14 jun. 2025

El lector común que ama los libros extraordinarios

Todo lector tiene sus mañas, sus rituales, su propia geografía hecha de palabras y su particular cronología vital basada en su experiencia lectora. Quien acostumbra a frecuentar libros regularmente, lo sabe. John Steinbeck comenzó a leer a los 3 años, y en el prólogo de su última obra, Los hechos del rey Arturo, hizo notar cuán poco recordamos esa labor titánica que significa aprender a leer, cuán épico es ese momento que sucede en los días liliputienses de la niñez. Jean Paul Sartre tituló a sus memorias Las palabras. La mitad del libro está dedicada a su relación con la lectura (la otra, a la que tuvo con la escritura), por el hecho obvio de que lo más trascendental que le sucedió en la vida, lo que le posibilitó escribir, fue el haber leído. Compartir con otras personas las mañas, los rituales, nuestra esencial manera de vincularnos con los libros, suele ser una actividad harto placentera, como si nos reconociéramos a nosotros mismos en las múltiples formas lectoras de los otros.

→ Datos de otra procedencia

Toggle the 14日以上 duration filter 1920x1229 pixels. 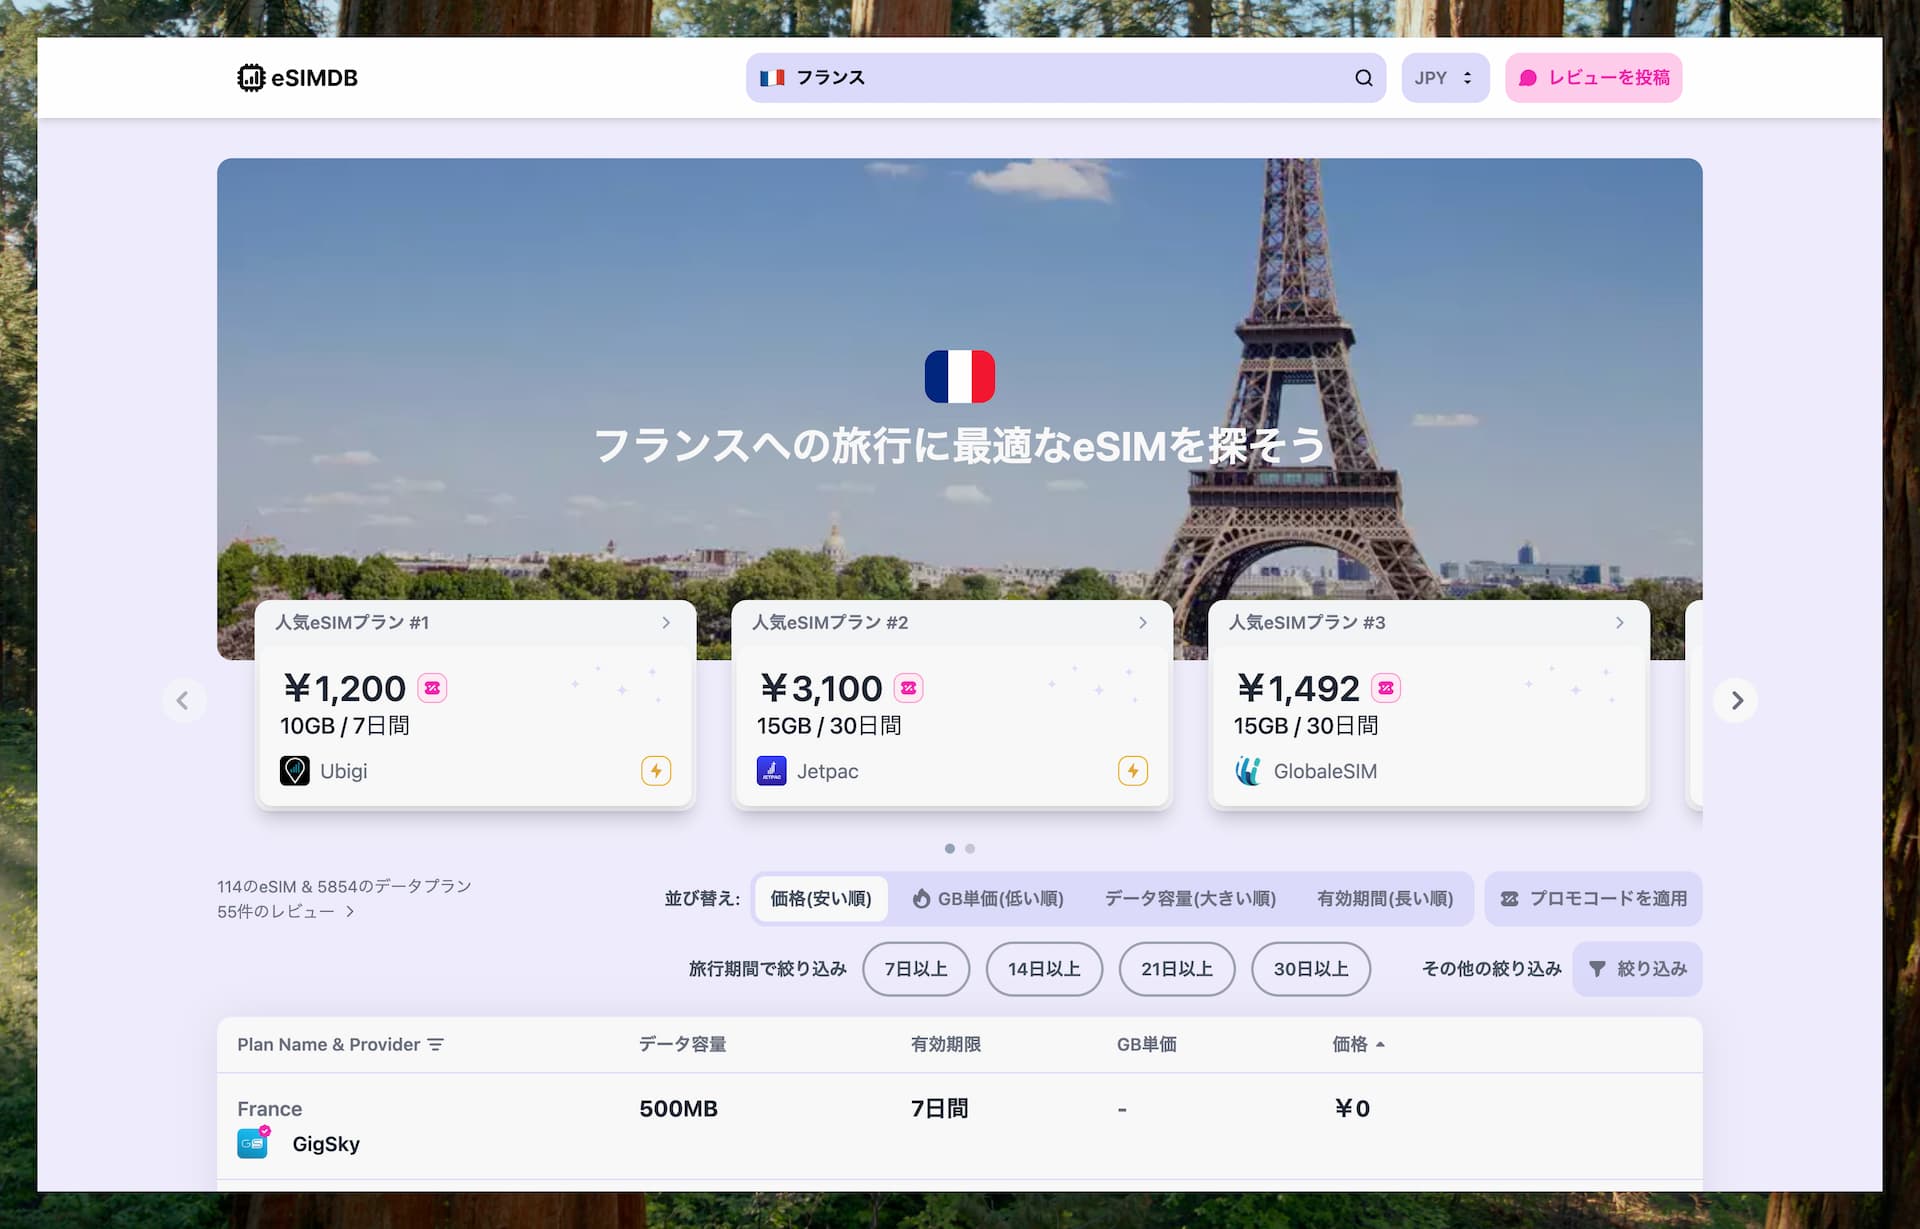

Hace ya un tiempo, la amiga y periodista Alejandra Reinoso, me dijo: “Tengo un libro que sé que te va a gustar”. Me prestó la edición en portugués de Ex libris: Confesiones de una lectora común, de la ensayista estadounidense Anne Fadiman. El título hace alusión al common reader de Virginia Woolf, esa persona que lee por el puro placer de leer, sin ínfulas de “lector epistemológico”. Fadiman escribe diecisiete breves ensayos autobiográficos, desde distintas perspectivas, que tienen que ver con los libros. El resultado es embriagador. Uno no puede más que reconocerse en su inescrupulosa relación fetichista con los volúmenes. Revela cuán especial es su familia con respecto a la lectura. Cuenta que, casada con el también escritor George Howe Colt, no se sintió totalmente unida a él hasta que, varios años después de vivir juntos, decidieron fusionar sus respectivas bibliotecas. Aun así, los criterios de clasificación bibliográfica supusieron no pocos riesgos de divorcio. La familia Fadiman, incluidos sus hijos, tiene la costumbre de leer con sesuda profundidad hasta las cartas de los restaurantes, y a corregir los errores ortográficos. Se reconocen fastidiosos en esa labor. Ella también se aficionó a encontrar erratas en los libros. Halló alguno cuando era adolescente en una novela de Vladimir Nabokov, le escribió una carta advirtiéndole de los errores, y recibió la respuesta generosa de la esposa del autor de Lolita. Hay un ensayo dedicado a su obsesión por los libros acerca de las expediciones al Polo Sur, en donde la tragedia del británico Scott ocupa un emotivo lugar. La escritora además tiene debilidad por los catálogos postales, lo que habla bien de sus excentricidades lectoras. Reflexiona sobre su afición a leer libros sentada en los sitios precisos en donde se desarrolla la historia que se lee. Desentraña la pulsión secreta que hay en el arte de las dedicatorias.

En suma, el libro de Fadiman, que cualquier lector o lectora que tiene relaciones carnales con los libros apreciará, es una fogosa declaración de amor no exenta de rasgos de locura. Lo que no es raro: suele suceder en las mejores historias amorosas que descubrimos, precisamente, en los libros.